(TASK DIRECTIONS):
Count the lines of the records below that contain the string "Click", matching case exactly. Reply with the number alone.
(begin)
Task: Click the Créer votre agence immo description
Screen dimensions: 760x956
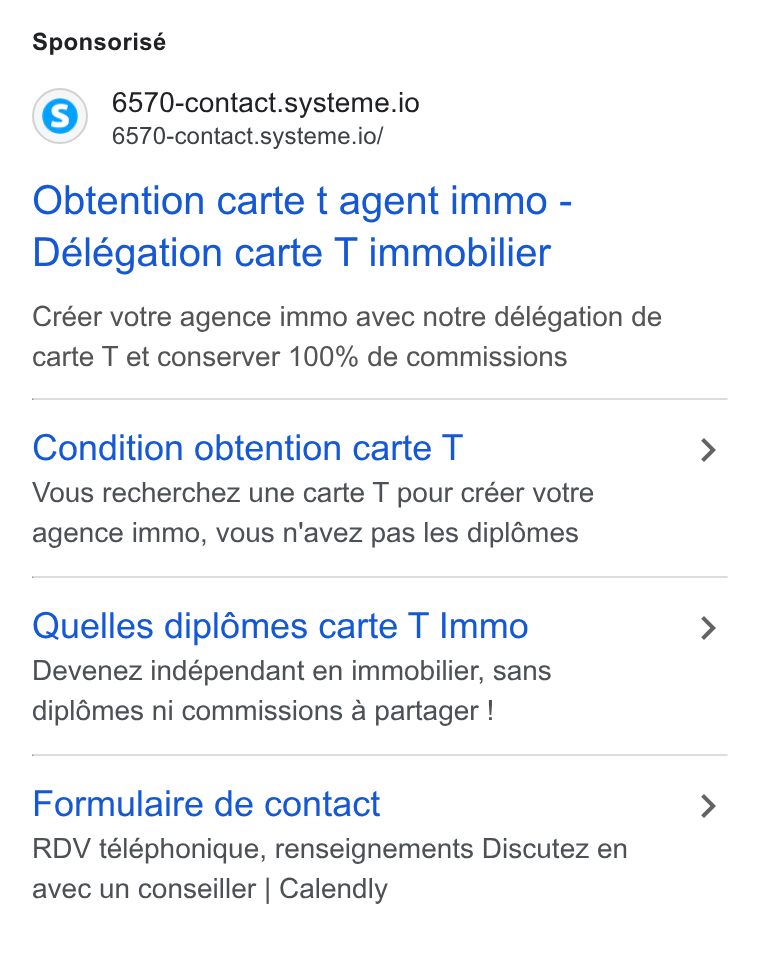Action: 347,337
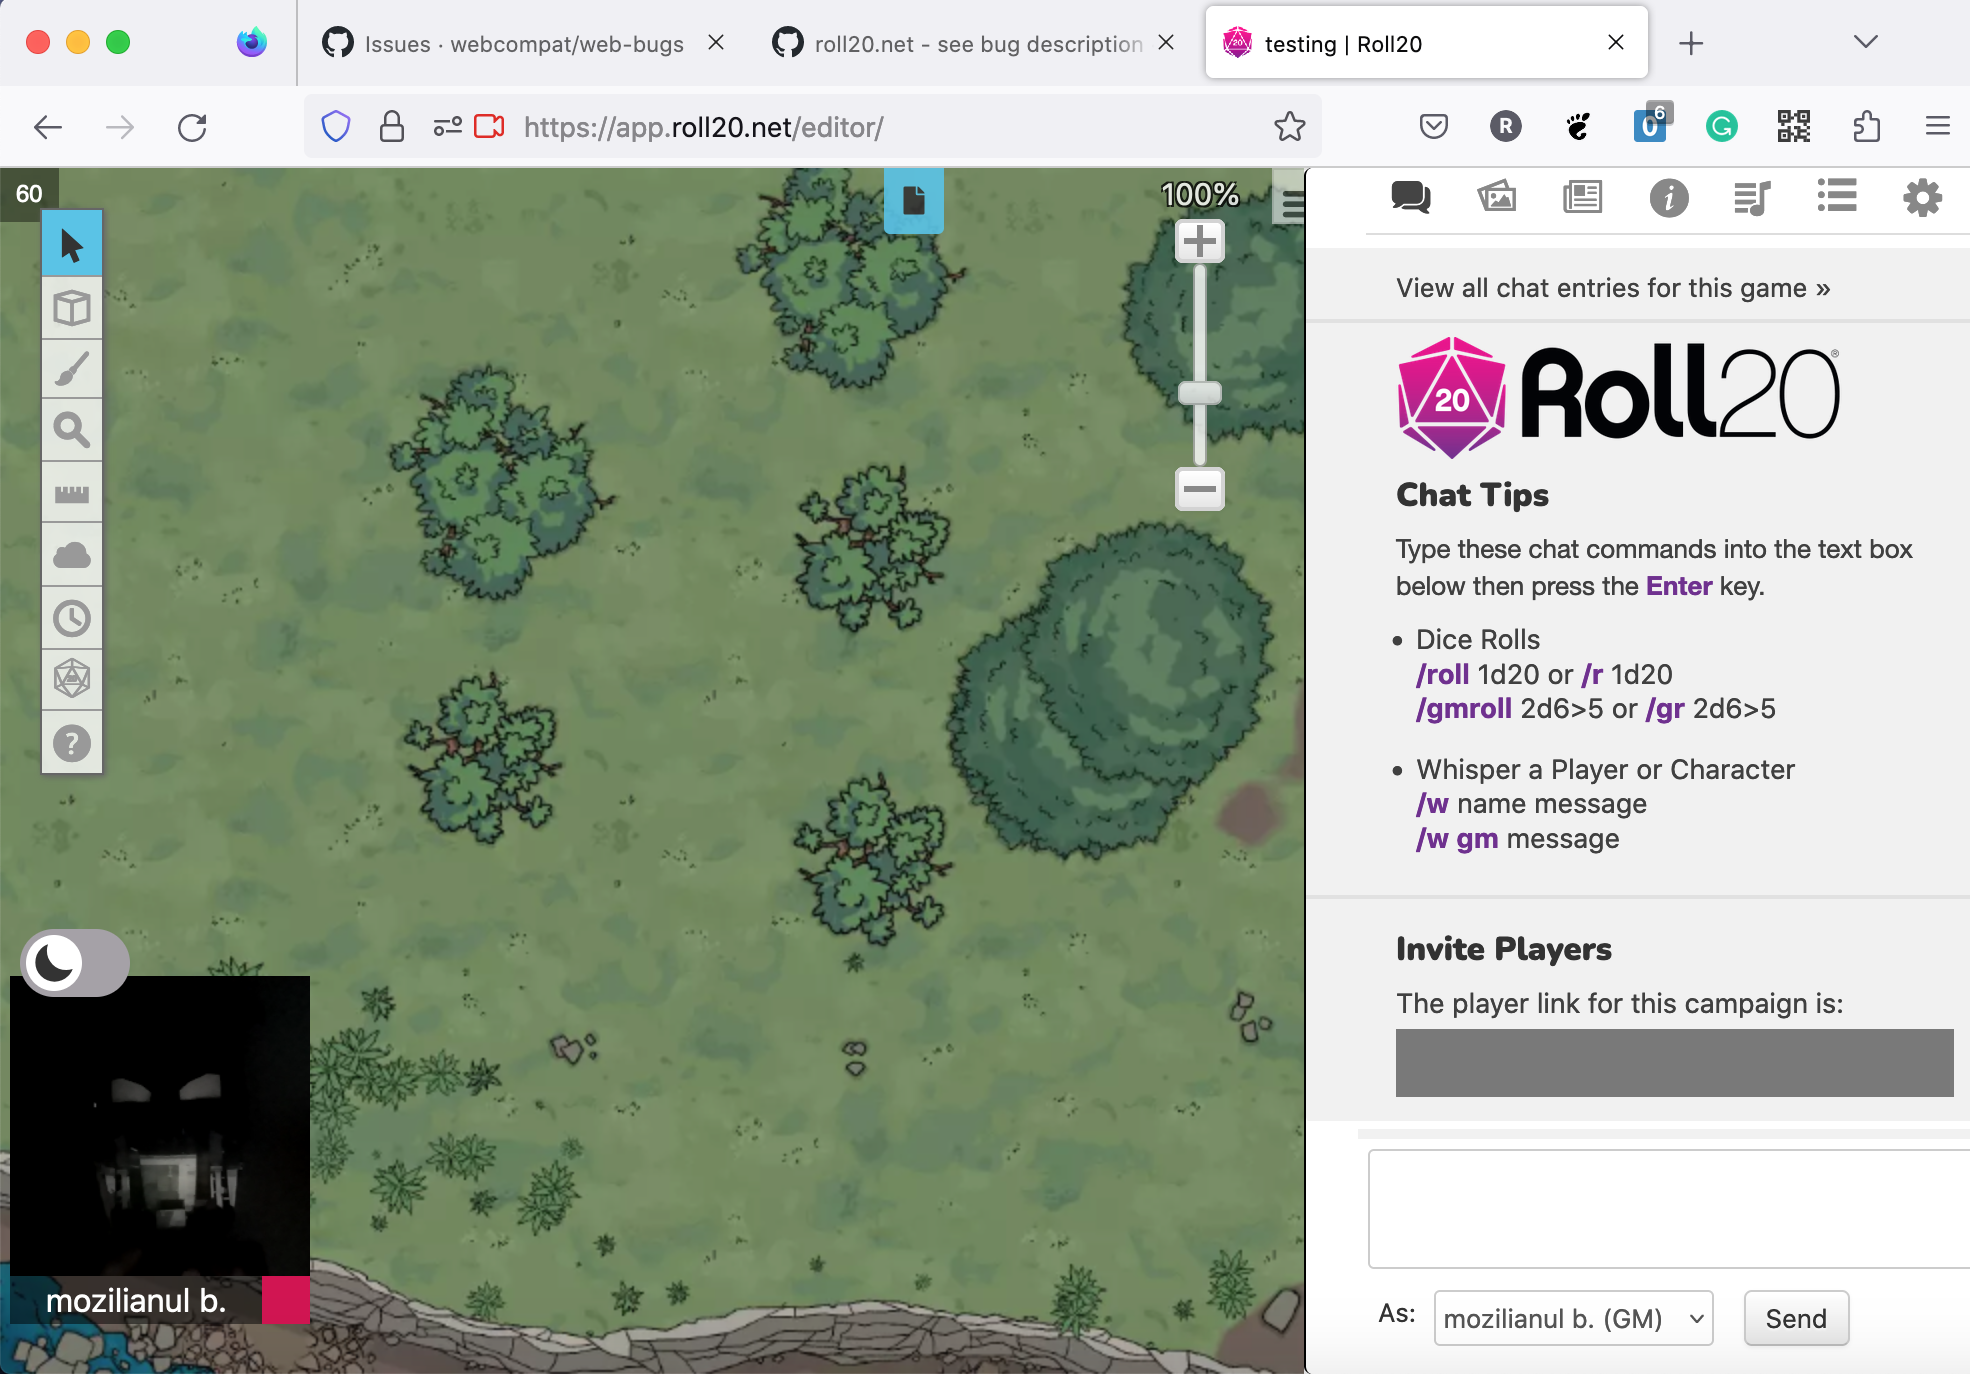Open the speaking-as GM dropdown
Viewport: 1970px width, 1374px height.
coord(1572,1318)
(end)
(THE REPLY):
1